Role of TGM2 in T‑cell lymphoblastic lymphoma via regulation of IL‑6/JAK/STAT3 signalling.

Abstract

Transglutaminase 2 (TGM2) is a Ca2+-dependent enzyme that is closely associated with cancer progression; however, the function of TGM2 in T-cell lymphoma remains unclear. In the present study, TGM2 was identified as an upregulated gene by bioinformatics analysis of the microarray datasets GSE132550 and GSE143382 from the Gene Expression Omnibus database. The effects and mechanisms of TGM2 on T-cell lymphoma cells were evaluated using the Cell Counting Kit-8, colony formation assay, 5-ethynyl-2′-deoxyuridine (EdU) assay, flow cytometry, reverse transcription-quantitative polymerase chain reaction, western blotting and gene set enrichment analysis (GSEA). TGM2 expression was shown to be elevated in formalin-fixed paraffin-embedded skin biopsies from patients with T-cell lymphoma relative to skin tissue from healthy cases. TGM2 expression was also increased in T-cell lymphoma cell lines compared with that in CD4+ T cells. Transfection with TGM2 small interfering RNAs (siRNAs) decreased the number of EdU-positive cells, and the viability and colony formation of T-cell lymphoma cells. Furthermore, TGM2 siRNAs enhanced the apoptosis of T-cell lymphoma cells potentially via cleavage of caspase-3 and poly ADP-ribose polymerase.
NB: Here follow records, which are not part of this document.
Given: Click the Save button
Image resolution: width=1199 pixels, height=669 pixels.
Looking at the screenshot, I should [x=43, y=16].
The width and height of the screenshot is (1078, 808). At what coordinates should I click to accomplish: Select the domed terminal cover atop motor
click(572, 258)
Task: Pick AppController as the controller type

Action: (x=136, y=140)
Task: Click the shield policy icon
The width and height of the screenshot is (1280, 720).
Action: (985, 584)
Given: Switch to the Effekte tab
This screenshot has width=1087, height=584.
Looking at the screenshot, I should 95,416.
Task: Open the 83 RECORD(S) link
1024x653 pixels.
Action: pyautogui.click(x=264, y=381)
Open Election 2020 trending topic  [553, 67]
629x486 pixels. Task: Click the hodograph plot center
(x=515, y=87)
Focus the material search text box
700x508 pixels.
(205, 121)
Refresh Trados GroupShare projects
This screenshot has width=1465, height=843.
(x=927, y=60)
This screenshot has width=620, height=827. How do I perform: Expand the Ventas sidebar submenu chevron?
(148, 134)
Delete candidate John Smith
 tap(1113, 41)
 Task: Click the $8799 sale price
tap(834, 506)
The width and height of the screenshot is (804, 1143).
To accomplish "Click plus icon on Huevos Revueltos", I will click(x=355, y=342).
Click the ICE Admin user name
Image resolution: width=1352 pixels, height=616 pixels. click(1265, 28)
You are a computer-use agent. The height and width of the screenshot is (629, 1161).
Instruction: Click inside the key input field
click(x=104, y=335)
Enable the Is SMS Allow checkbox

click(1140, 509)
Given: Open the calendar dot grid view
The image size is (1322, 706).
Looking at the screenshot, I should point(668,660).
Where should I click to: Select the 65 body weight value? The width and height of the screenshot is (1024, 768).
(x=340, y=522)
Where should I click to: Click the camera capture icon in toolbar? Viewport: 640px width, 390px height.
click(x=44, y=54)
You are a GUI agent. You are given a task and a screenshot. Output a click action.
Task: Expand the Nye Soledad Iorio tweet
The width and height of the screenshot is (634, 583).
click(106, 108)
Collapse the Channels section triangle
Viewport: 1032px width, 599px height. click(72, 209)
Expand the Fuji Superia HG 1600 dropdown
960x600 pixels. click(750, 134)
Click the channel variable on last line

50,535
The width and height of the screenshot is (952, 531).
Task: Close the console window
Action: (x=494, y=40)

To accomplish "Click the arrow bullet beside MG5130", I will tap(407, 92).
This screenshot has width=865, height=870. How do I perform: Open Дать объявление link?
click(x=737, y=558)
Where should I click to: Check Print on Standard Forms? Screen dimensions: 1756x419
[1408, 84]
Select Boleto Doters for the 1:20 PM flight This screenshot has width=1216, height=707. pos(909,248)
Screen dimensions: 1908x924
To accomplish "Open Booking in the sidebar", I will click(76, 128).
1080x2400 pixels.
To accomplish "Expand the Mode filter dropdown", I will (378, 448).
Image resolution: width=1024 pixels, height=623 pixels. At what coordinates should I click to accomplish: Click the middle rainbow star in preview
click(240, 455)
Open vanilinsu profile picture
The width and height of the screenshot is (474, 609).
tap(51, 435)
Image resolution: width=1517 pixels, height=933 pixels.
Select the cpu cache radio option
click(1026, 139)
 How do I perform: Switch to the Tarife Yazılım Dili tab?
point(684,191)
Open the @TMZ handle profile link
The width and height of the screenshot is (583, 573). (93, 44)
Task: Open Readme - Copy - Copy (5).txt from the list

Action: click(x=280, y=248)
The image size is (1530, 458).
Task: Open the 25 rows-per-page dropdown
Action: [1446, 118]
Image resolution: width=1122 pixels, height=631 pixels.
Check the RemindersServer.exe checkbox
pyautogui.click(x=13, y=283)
GSEA identified the IL-6/JAK/STAT3 pathway as a potential downstream signalling pathway of TGM2. Notably, the effects of TGM2 siRNAs on T-cell lymphoma cells were attenuated by IL-6 and accelerated by IL-6/JAK/STAT3 inhibitor AG490. These findings indicated that TGM2 siRNAs inhibited the proliferation of T-cell lymphoma cells by regulating the IL-6/JAK/STAT3 signalling pathway; therefore, TGM2 may function as a potential therapeutic target for T-cell lymphoma.